I generally like the books of Witold Rybczynski. “City Life” was a fascinating history of urban development; “Waiting for the Weekend” was a brisk look at how we created the modern workweek. Though I wasn’t as impressed by “Last Harvest” or “Home: The Short History of an Idea,” they were readable, thorough, and filled with interesting tidbits.
So when I picked up “One Good Turn: A Natural History of the Screwdriver and the Screw,” I thought, how bad could it be? I mean, it’s a slim work – 151 pages, including many illustrations – and though the screwdriver itself might seem like a better topic for Rybczynski’s ally in explanation, engineering professor Henry Petroski (“The Evolution of Useful Things”), I figured that Rybczynski probably had a number of Bill Bryson-like anecdotes up his sleeve.
Well, I don’t want to say I was screwed, but “One Good Turn” was about as interesting as inserting a drill bit.
Part of the problem, I think, is that the book began as an essay in The New York Times. Rybczynski, an architecture professor at Penn, had been asked to write about “the best tool of the millennium” for a special issue of The New York Times Magazine. After some process of elimination – this tool was too old, this one not necessary enough – Rybczynski settled on the screwdriver, which had been invented in the 18th century.
So far, so decent. A worthy topic for 800 words. But maybe it should have stopped there.
Because “One Good Turn” doesn’t have much more to say. The screwdriver was derived from earlier tools with sharp edges, then refined after industrial processes made screws a mass-produced product. (That’s pretty amazing when you think about it -- that screws had to be filed by hand from nails and rivets, and no two were alike until the 1800s.) The concept of the screw itself dates back to the ancients, but were thought of more as an inclined plane around a shaft than the wall fastener we have today. It was a wonderful labor-saving device, used in milling and printing, and able to increase the amount of force a person could place on an object or use to lift one up.

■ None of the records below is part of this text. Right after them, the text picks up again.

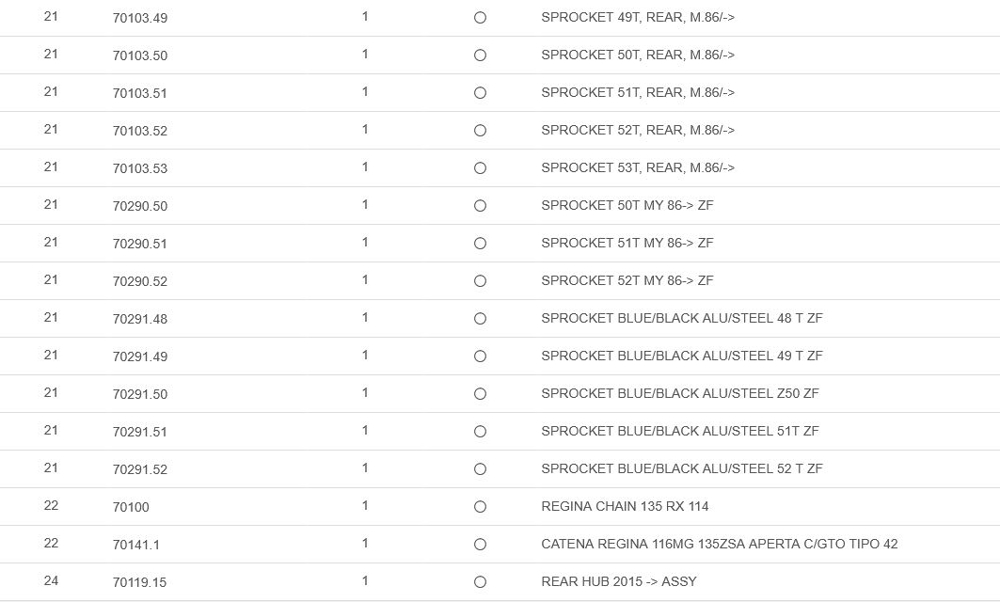The height and width of the screenshot is (602, 1000).
Task: Select radio button for ALU/STEEL Z50 ZF sprocket
Action: click(x=480, y=394)
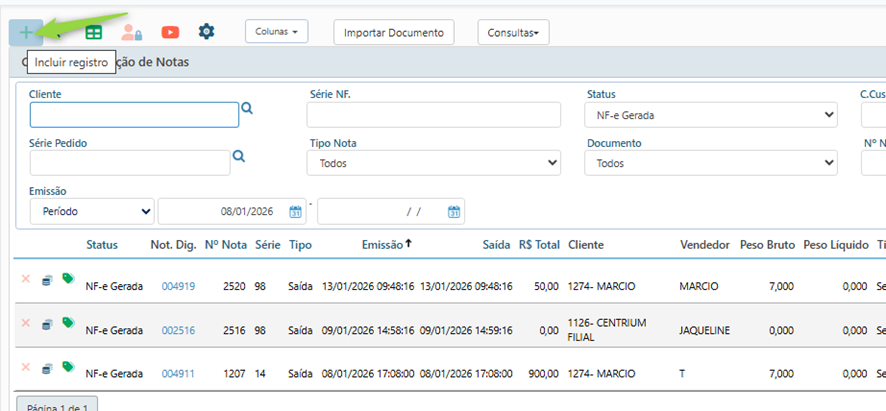886x411 pixels.
Task: Click the user with padlock icon
Action: point(131,32)
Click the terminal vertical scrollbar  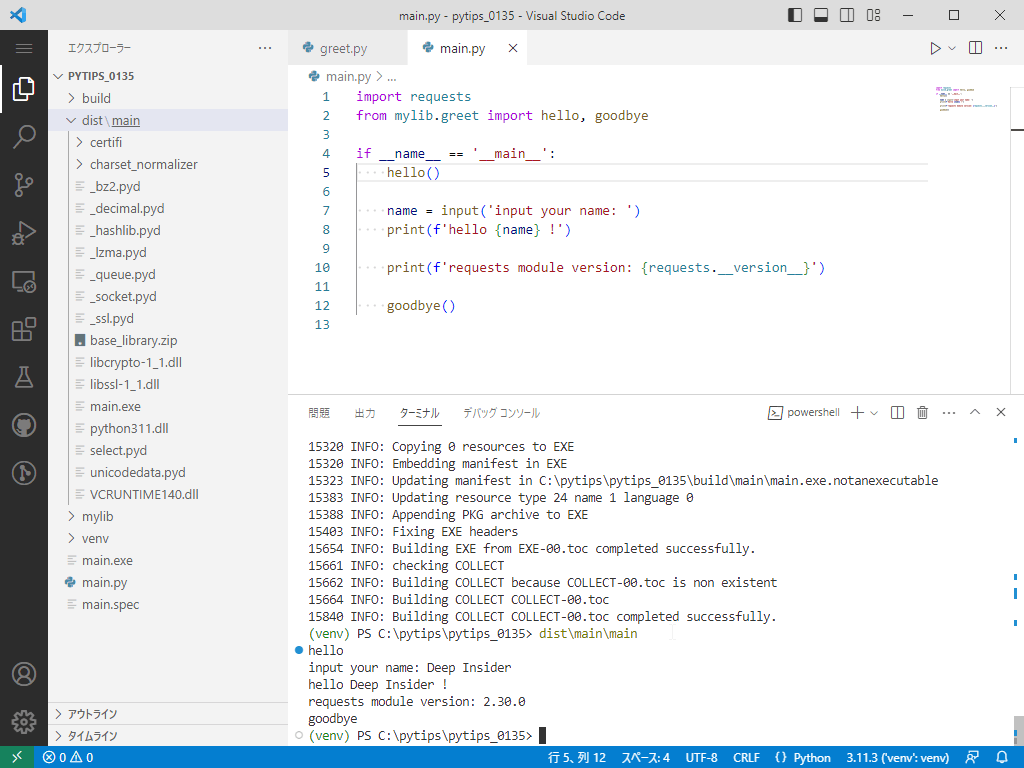click(x=1018, y=730)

What’s lacking in “One Good Turn” are people. Oh, there are a few – Peter Robertson, inventor of a socket-head screwdriver; Henry Phillips, inventor of the Phillips-head screwdriver; Jesse Ramsden, who invented an improved screw-cutting lathe – but they’re passing figures, with no more depth than a black-and-white photo in a film montage. Even Archimedes himself, the legendary mathematician and engineer who invented the screw pump, gets just a few pages towards the end.
The exception is Henry Maudslay, a blacksmith who lived in the late 1700s and early 1800s. It’s Maudslay who we have to thank for modern precision tools and uniform screw measures, due to an incredibly accurate lathe that he created. He’s also a rarity in “One Good Turn,” a colorful character who once built a prototype of an unpickable bank lock and designed regulating screws and highly polished sheets of steel, “so that work in progress could periodically be placed on it to check if it was true.”
Without Maudslay, such inventions as steam engines would be impossible, Rybczynski observes: they required “completely new standards of perfection.” And thus we got the Industrial Age.
I imagine James Burke could have gone on for several more pages with a character like Maudslay, highlighting his eccentricities and uncovering praise from successors. But “One Good Turn” breezily keeps going, neither as deep nor as diverting as it could be.
If you’re a hardware history geek, the illustrations are probably worth the price of admission. But for a guy like me, so ham-handed that I can screw up an IKEA bookcase, I was hoping for a tale with more whimsy and astonishment. For me, “One Good Turn” was surprisingly shallow. If it were a screw, it would need a wall anchor.